Abstract

The bacterium Caulobacter crescentus encodes a two-component signaling protein, LovK, that contains an N-terminal photosensory LOV domain coupled to a C-terminal histidine kinase. LovK binds a flavin cofactor, undergoes a reversible photocycle, and displays regulated ATPase and autophosphorylation activity in response to visible light. Femtosecond to nanosecond visible absorption spectroscopy demonstrates congruence between full-length LovK and isolated LOV domains in the mechanism and kinetics of light-dependent cysteinyl-C4(a) adduct formation and rupture, while steady-state absorption and fluorescence line narrowing (FLN) spectroscopies reveal unique features in the electronic structure of the LovK flavin cofactor.

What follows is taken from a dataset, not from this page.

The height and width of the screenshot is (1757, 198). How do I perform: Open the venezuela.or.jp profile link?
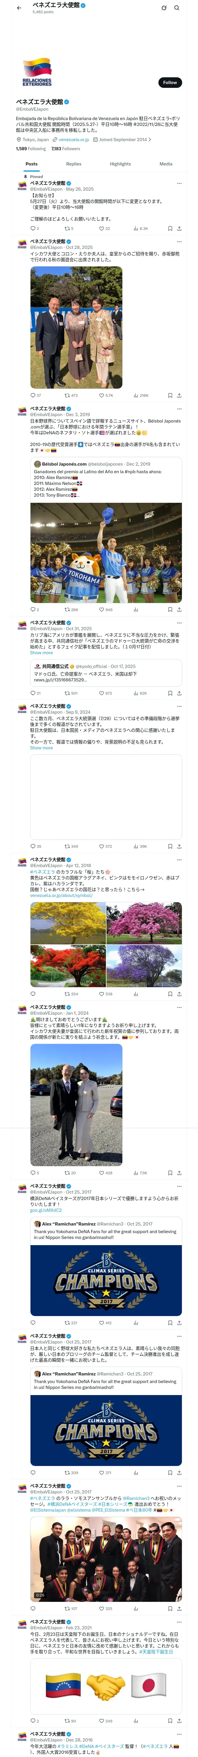point(74,139)
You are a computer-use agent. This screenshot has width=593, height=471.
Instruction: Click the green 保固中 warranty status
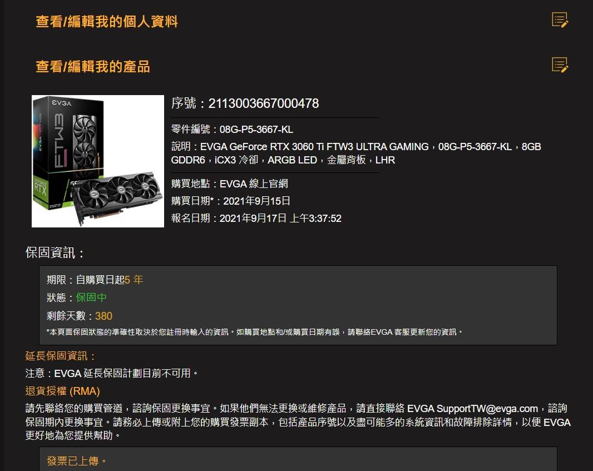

In agreement with other sensor histidine kinases, ATP binds specifically to LovK with micromolar affinity. However, ATP binding to the histidine kinase domain of LovK has no apparent effect on global protein structure as assessed by differential Fourier transform infrared (FTIR) spectroscopy. Cysteinyl adduct formation results in only minor changes in the structure of LovK as determined by differential FTIR. This study provides insight into the structural underpinnings of LOV-mediated signal transduction in the context of a full-length histidine kinase. In particular, the data provide evidence for a model in which small changes in the tertiary/quaternary structure of LovK, as triggered by photon detection in the N-terminal LOV sensory domain, are sufficient to regulate histidine kinase activity.